ここでは詳細は割愛しますが、これまでPMOの形態として、指示型 PMO、支援型 PMO、アジャイル PMO などのさまざまなモデルの洞察がありました。これらは相互に排他的なものではなく、これらのモデルは、特定の組織のニーズを満たすために組み合わせることができるオプションとして見るべきという考えになってきております。
このことは、まだ発刊されていませんがPMBOK®︎の次期バージョン(第8版:パブリックコメント用のドラフト版)にも記載があります。最近のアプローチは、柔軟性を重視し、厳格な分類ではなく、各組織の独自のニーズに基づいたより適応性の高いものとなっておきており、PMOの専門家は組織の独自のニーズに対応するカスタマイズされたソリューションを開発することが求められるとあります。この考えの軸となるものは「顧客や組織にとっての価値を訴求し、それに貢献するためにどのようなPMOであるべきかの模索が必要になっていること」があると言われています。
プロジェクトの数が増加の一途をたどり、プロジェクトは複雑化し不確実性が高くなっており、単独のプロジェクトで成果を出すことが難しくなっております。単独のプロジェクトの支援だけでなく、複数のプロジェクトのシナジーを創出しベネフィットを創出することや(プログラム視点)、組織全体の戦略と整合した価値を創出するために、プロジェクトの取捨選択や優先順位付け(場合によってはプロジェクトの中止など)を実行していくことを追求(ポートフォリオ視点)するPMOが求められているといえます。今後さらにこれらの視点でPMOの能力を高めていき、付加価値の高いPMOがますます活躍する時代に突入していることは言うまでもありません。
PMOの国際資格について
PMOに関する国際資格がありますので、少しご紹介いたします。
前述したグローバル標準を発行している団体が、PMOの国際資格を認定しています。主に以下の2つがあります。詳細は割愛しますが、是非PMOに携わっている方はチャレンジされてはいかがでしょうか。
Project Management Office Certified Professional (PMI-PMOCP)™: PMIが認定する国際資格
https://www.pmi.org/certifications/pmo-certified-professional-pmi-pmocp
2024年にPMIがPMOGAというPMOの団体を買収し、PMOGAが認定していた資格をPMIの資格として新たに認定を開始しています。
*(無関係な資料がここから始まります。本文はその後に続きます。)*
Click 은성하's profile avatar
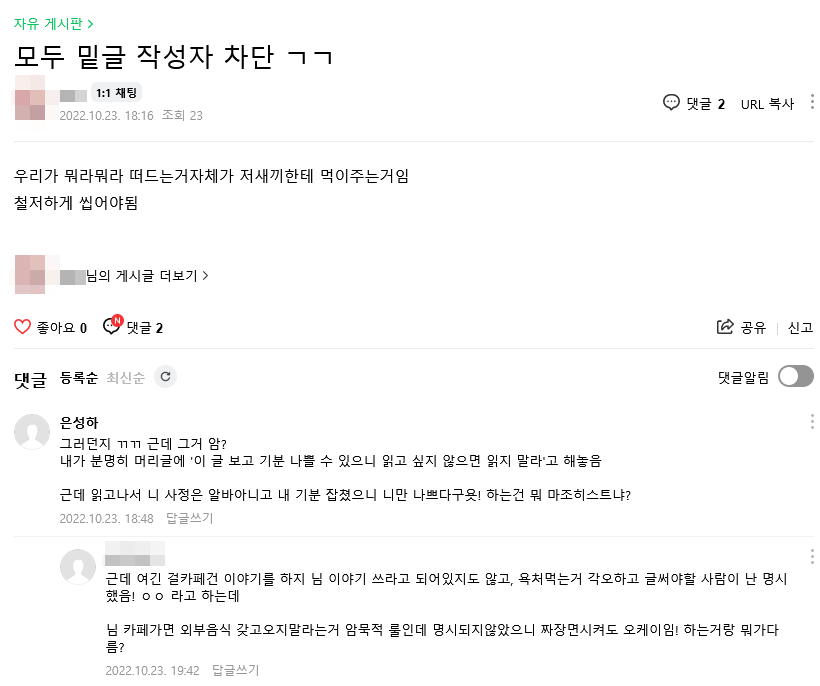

P3O®︎ Foundation, Practitioner:AXELOS(PeopleCert)が認定する国際資格
https://www.axelos.com/certifications/propath/p3o-project-offices
私はこのFoundation資格を2024年に取得しました。以下の記事に受験体験記を含め記載していますのでご覧ください。
その他(参考図書)
参考図書
拙著「プロジェクト・ポートフォリオマネジメントの教科書」では、PMO(PfMO、PgMO、PMO等)を含むプロジェクト型組織(Chapter 5)や、プロジェクト人材の育成(Chapter 6)について各章で解説しております。ご興味のある方は是非お手にとっていただけると幸いです。
グローバルベストプラクティス
P3O®︎(Portfolio, Programme and Project Offices)グローバルベストプラクティスです。PeopleCertのホームページの資格申し込みページから購入可能です。またAmazonでも入手可能です。
以上、PMOの種類・役割について記載いたしました。
経営者、コンサルタント、PMO、プロジェクトマネジメント関係者等の皆さんに少しでもご参考になれば幸いです。最後までお読みいただきありがとうございました。